First Reading: Ez. 28:1-10
Psalm: Dt. 32:26-27ab, 27cd-28, 30, 35cd-36ab
Gospel: Mt. 19:23-30
Today’s Gospel reading invites us to make a reflection very similar to yesterday’s reflection. Jesus says in today’s Gospel, “It’s easier for a camel to pass through a needle’s eye than for a rich man to enter theKingdomofHeaven.” Our tendency when we hear this statement is to rationalize it out of existence: it’s just Jesus making use of hyperbole or exaggeration, the sort of thing the Jews of his day loved to use and hear. Or: the apostles were so startled by what Jesus said, that they asked, “Then who can be saved?” To ease the Apostles’ anxiety Jesus immediately softened his words: “With God all things are possible.” In other words, it’ll take a miracle to save a rich man, but God can work miracles.

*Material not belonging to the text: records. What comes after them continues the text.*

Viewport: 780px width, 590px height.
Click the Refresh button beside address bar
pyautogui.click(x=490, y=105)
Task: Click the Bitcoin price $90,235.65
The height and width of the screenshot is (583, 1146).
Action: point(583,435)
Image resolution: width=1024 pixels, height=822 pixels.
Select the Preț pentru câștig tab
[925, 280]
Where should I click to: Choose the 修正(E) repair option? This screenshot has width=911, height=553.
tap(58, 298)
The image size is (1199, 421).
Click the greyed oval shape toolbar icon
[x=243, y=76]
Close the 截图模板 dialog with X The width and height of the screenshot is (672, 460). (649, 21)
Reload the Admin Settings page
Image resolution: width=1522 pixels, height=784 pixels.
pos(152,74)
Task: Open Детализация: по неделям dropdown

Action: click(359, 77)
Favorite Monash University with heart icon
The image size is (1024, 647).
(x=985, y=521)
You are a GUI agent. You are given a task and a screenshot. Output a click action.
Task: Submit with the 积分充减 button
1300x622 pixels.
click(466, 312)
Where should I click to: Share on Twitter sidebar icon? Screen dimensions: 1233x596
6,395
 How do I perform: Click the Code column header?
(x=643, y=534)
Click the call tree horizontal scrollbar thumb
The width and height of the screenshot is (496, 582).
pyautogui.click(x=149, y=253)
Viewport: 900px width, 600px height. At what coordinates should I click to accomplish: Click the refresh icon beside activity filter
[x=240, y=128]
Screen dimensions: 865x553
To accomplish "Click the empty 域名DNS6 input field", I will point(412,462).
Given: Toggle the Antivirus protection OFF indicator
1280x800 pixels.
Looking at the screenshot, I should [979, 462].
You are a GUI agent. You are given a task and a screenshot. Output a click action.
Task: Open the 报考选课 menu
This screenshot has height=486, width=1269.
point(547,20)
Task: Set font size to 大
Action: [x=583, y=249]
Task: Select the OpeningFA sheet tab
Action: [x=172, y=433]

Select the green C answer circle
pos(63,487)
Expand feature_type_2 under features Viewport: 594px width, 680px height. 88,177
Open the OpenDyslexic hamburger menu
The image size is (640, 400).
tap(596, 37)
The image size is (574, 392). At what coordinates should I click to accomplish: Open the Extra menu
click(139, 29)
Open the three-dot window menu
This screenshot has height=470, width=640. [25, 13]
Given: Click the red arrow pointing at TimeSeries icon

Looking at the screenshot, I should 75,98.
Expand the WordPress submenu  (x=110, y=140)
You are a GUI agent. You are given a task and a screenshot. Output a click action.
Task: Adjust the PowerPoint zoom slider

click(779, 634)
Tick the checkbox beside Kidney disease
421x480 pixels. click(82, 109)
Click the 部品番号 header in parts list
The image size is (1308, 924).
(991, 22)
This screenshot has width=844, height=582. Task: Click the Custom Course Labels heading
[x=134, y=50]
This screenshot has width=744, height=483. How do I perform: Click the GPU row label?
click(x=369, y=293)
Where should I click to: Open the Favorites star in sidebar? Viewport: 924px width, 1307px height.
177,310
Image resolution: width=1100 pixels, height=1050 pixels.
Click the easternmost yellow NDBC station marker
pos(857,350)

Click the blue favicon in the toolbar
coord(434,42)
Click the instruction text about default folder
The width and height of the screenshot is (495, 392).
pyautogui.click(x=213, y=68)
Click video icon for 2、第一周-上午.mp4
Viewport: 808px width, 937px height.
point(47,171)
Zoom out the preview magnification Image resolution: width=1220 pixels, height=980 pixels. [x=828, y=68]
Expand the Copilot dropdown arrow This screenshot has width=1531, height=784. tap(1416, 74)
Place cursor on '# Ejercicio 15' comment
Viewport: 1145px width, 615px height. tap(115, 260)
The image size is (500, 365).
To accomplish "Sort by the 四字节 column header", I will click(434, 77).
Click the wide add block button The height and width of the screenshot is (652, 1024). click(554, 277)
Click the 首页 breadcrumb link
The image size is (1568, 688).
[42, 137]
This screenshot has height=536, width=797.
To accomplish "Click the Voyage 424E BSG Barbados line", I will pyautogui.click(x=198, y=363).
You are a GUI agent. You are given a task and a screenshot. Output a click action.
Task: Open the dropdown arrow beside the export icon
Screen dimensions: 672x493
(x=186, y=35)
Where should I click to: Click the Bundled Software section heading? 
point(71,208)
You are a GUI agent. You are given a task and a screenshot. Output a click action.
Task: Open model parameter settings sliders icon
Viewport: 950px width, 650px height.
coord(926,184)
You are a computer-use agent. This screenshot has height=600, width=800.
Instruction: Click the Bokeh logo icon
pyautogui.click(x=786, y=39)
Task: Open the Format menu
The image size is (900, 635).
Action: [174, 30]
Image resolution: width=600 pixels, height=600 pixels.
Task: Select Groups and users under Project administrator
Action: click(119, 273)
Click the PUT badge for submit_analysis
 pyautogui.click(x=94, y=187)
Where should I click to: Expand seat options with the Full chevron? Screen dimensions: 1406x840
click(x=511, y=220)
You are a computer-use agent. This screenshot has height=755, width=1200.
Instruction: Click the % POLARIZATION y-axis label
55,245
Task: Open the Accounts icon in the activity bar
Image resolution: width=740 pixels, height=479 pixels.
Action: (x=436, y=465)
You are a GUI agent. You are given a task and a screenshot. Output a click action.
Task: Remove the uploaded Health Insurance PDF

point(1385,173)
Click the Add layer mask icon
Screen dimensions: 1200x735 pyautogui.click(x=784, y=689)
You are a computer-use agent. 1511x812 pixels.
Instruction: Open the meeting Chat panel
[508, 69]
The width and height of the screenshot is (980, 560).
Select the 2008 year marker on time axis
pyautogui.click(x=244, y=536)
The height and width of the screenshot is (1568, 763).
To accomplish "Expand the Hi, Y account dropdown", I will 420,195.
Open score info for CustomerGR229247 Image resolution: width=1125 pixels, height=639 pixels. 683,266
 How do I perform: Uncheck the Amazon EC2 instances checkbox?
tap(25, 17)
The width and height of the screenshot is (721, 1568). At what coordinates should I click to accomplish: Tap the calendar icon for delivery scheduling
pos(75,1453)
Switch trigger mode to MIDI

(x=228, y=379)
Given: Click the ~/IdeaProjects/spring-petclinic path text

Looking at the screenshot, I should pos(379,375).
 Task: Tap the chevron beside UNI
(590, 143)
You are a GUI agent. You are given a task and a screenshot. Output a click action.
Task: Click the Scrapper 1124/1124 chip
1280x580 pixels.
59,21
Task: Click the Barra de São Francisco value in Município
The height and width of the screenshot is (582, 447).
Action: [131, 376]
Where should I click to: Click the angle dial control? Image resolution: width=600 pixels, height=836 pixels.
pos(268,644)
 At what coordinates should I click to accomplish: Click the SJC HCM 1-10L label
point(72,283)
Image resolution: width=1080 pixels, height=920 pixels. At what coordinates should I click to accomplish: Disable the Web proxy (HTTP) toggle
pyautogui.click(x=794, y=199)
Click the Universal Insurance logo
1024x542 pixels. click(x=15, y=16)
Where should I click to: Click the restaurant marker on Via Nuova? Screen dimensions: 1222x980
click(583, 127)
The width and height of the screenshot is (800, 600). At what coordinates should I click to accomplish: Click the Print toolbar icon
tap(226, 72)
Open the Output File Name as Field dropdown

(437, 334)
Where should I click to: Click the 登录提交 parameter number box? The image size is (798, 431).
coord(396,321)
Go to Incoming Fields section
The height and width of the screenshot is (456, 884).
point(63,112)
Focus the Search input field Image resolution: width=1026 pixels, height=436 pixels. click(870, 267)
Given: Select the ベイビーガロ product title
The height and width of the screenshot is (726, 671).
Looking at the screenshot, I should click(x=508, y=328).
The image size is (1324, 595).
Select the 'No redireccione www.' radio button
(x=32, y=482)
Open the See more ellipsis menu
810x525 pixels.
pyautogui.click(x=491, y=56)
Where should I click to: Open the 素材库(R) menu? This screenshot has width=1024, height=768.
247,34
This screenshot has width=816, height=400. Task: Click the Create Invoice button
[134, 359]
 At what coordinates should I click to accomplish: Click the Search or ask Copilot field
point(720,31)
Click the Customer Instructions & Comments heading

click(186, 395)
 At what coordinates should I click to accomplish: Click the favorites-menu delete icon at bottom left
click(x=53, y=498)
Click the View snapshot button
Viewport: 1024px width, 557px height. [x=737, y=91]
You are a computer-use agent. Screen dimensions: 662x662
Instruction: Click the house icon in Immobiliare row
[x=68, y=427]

As in yesterday’s reflection, that’s not always true; there are limitations on God’s miracle-making power. Remember the time Jesus went back to his hometown?
According to St. Mark, “Jesus was unable to perform miracles there, aside from curing a few sick people. He was amazed at lack of faith [of the people ofNazareth].”
More to the point, in yesterday’s Gospel Jesus was unable to work a miracle in the heart of the rich man who wanted to become his disciple. The miracle Jesus tried to perform, separating him from his wealth, failed. God was powerless to work a miracle in the rich man’s heart.
There’s the trouble with riches. We pass so easily from the possession of riches to being possessed by them and then not even God can free us of our slavery.
The rich man in yesterday’s Gospel was a perfect example. The rich are those who have steady work, secure jobs, assured incomes, comfortable homes, healthy food. In a country in which the vast majority of the people live below the poverty line, we are the rich, and therefore we are at risk in Jesus’ eyes.
Can we detach ourselves, not from what we need for our daily living, but from our surplus, detach ourselves from it and offer it to God, to Jesus, for the poor? If we cannot, we’re no different than the rich man in yesterday’s Gospel. Against our will, God cannot work miracles in our hearts. Perhaps we are no longer servants of God but slaves of wealth. There are some really hard questions we have to ask ourselves.